:: TASK OBJECTIVE ::
From the data that follows, set down exactly the lines from the one with "The image size is (756, 540)." through the one with "The height and", counting both. Pictures stay out.
(SOURCE INFORMATION)
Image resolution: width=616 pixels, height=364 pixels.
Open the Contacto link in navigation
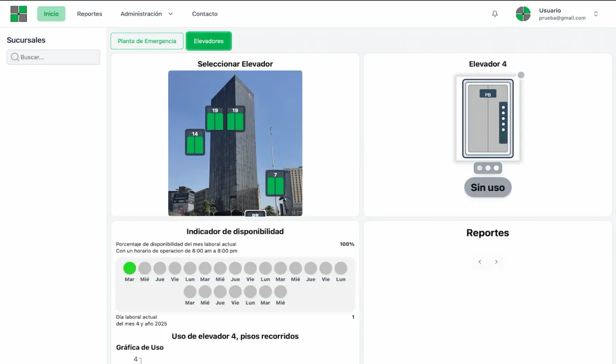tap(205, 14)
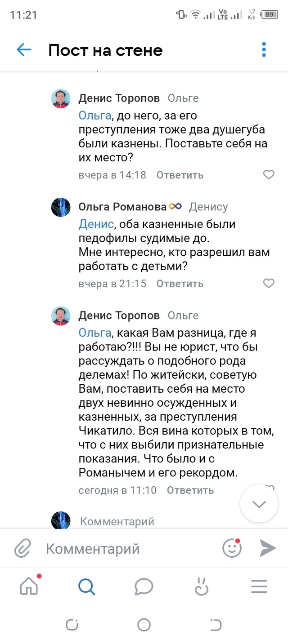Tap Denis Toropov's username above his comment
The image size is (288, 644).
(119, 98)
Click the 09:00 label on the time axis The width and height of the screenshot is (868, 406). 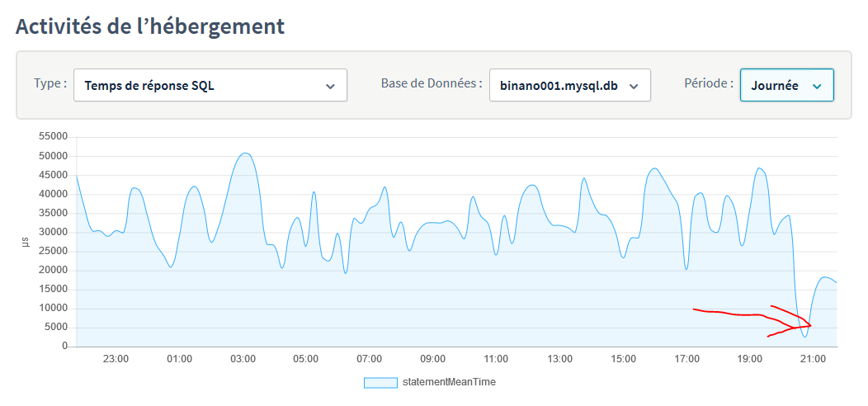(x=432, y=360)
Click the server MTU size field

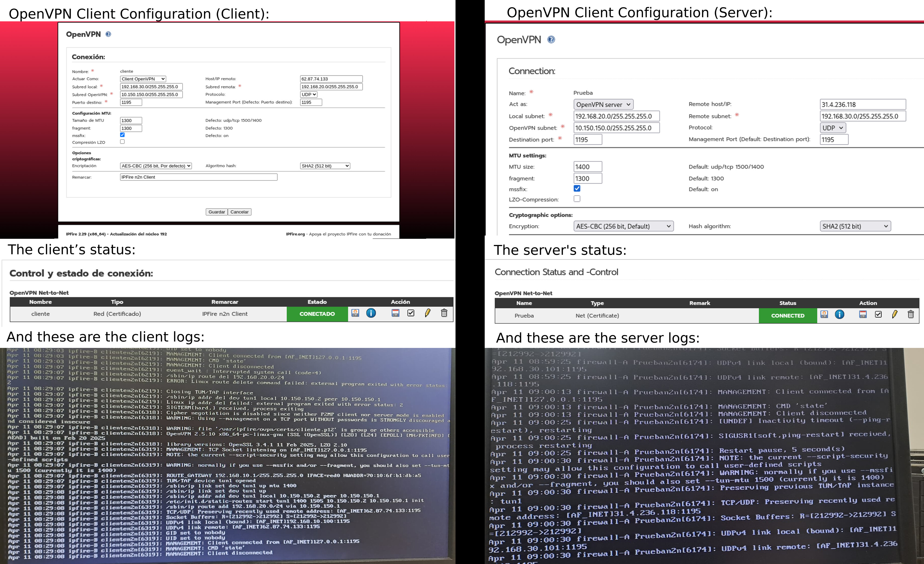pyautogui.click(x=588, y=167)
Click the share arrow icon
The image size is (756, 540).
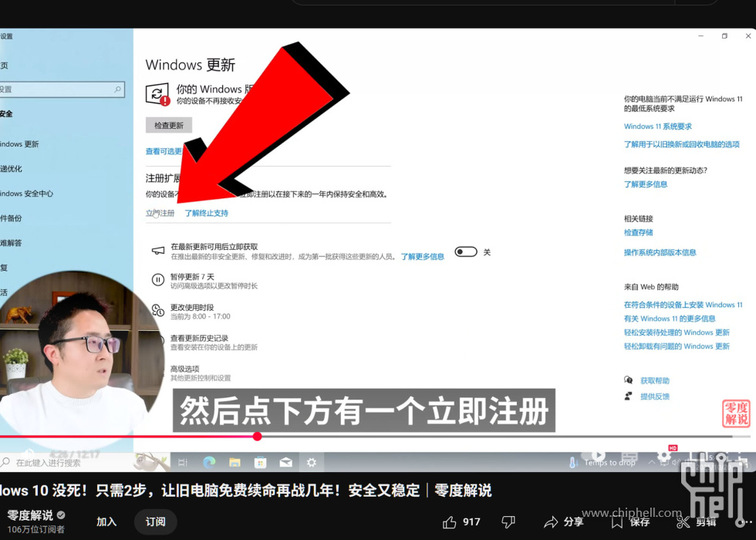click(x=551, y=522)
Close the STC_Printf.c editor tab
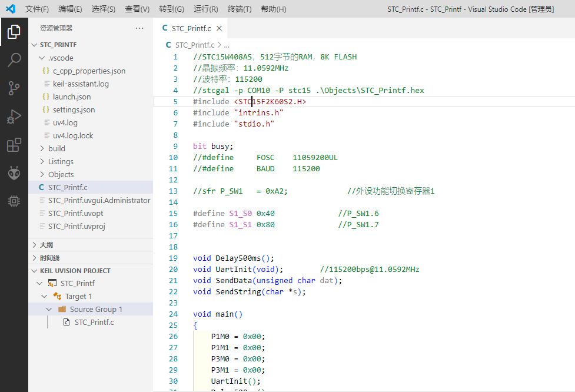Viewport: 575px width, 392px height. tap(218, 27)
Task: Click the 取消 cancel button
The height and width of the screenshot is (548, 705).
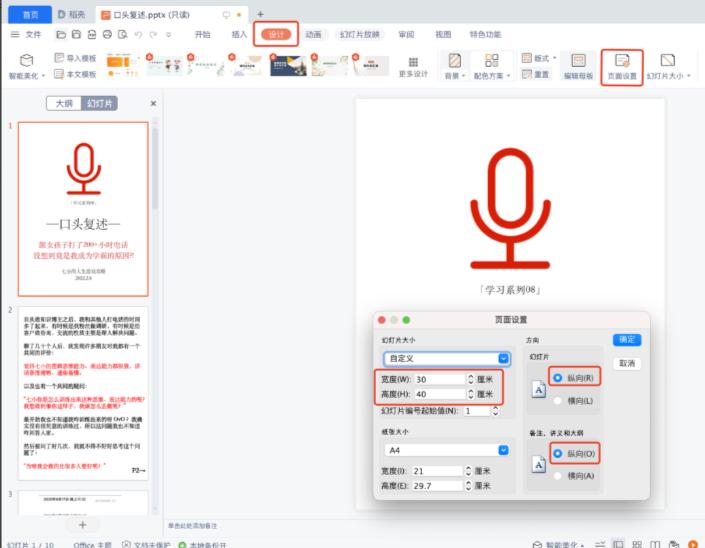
(End SOURCE INFORMATION)
(SOURCE INFORMATION)
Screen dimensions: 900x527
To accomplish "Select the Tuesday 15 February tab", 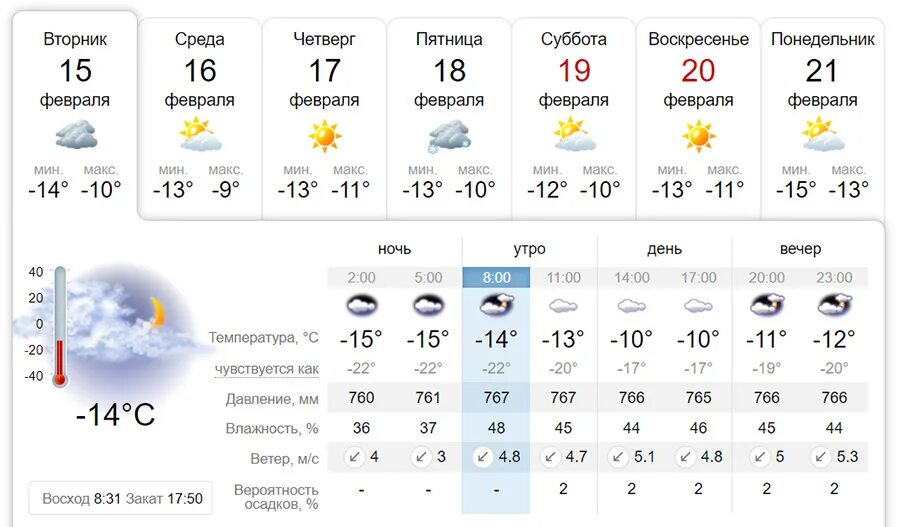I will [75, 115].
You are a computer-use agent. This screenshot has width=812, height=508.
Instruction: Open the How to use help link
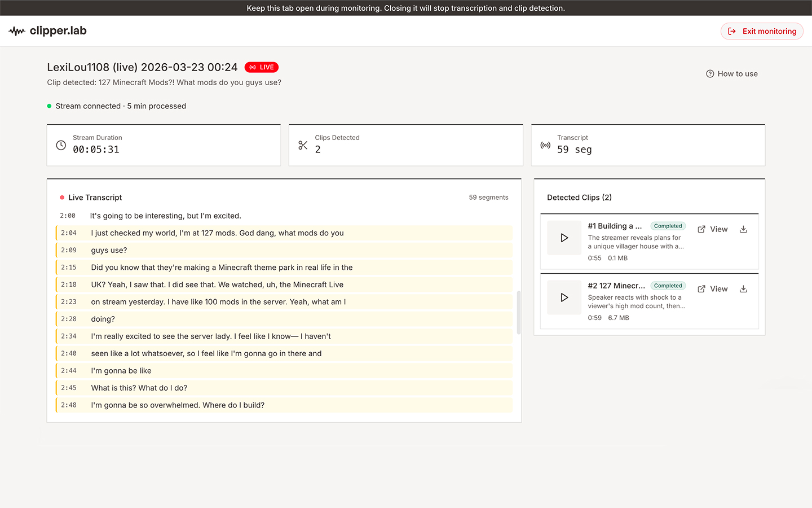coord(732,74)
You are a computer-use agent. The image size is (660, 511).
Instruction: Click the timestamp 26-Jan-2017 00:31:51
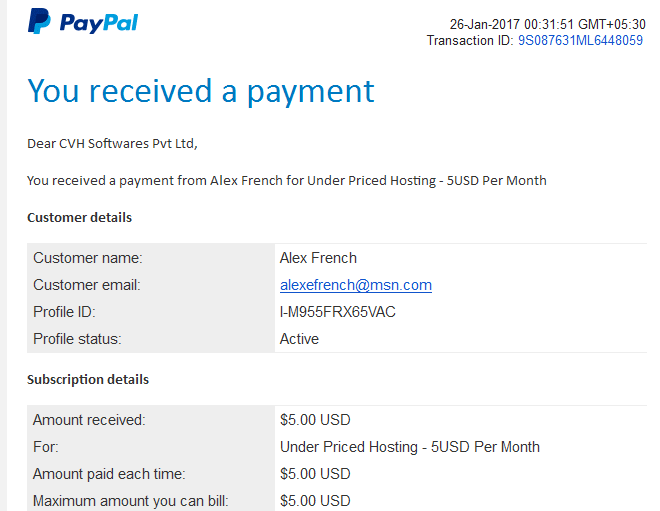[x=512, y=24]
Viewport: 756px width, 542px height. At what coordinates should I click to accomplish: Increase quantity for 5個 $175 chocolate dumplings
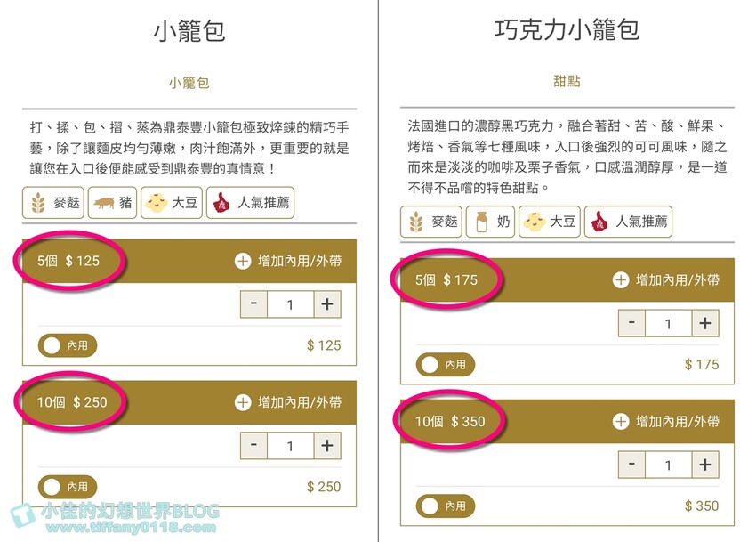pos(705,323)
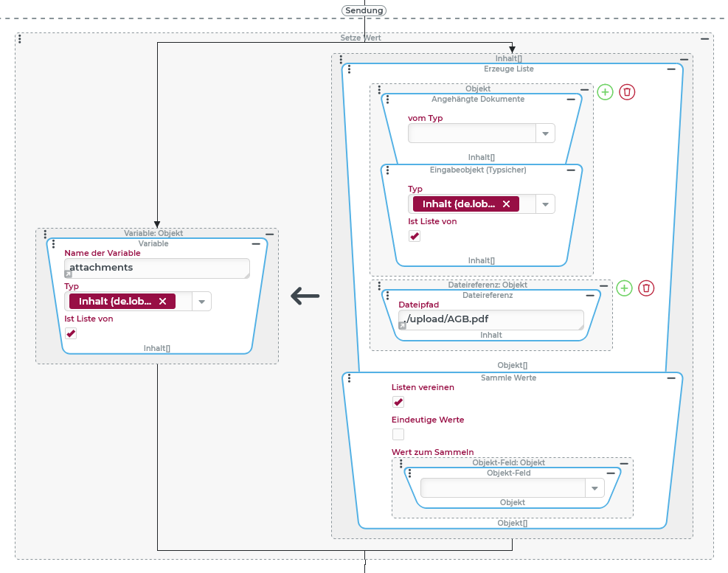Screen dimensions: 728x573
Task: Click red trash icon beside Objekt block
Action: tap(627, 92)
(End SOURCE INFORMATION)
:: TASK RESULT ::
The image size is (756, 540).
click(x=551, y=522)
Close the STC_Printf.c editor tab
Viewport: 575px width, 392px height. tap(218, 27)
Task: Click the 取消 cancel button
The height and width of the screenshot is (548, 705).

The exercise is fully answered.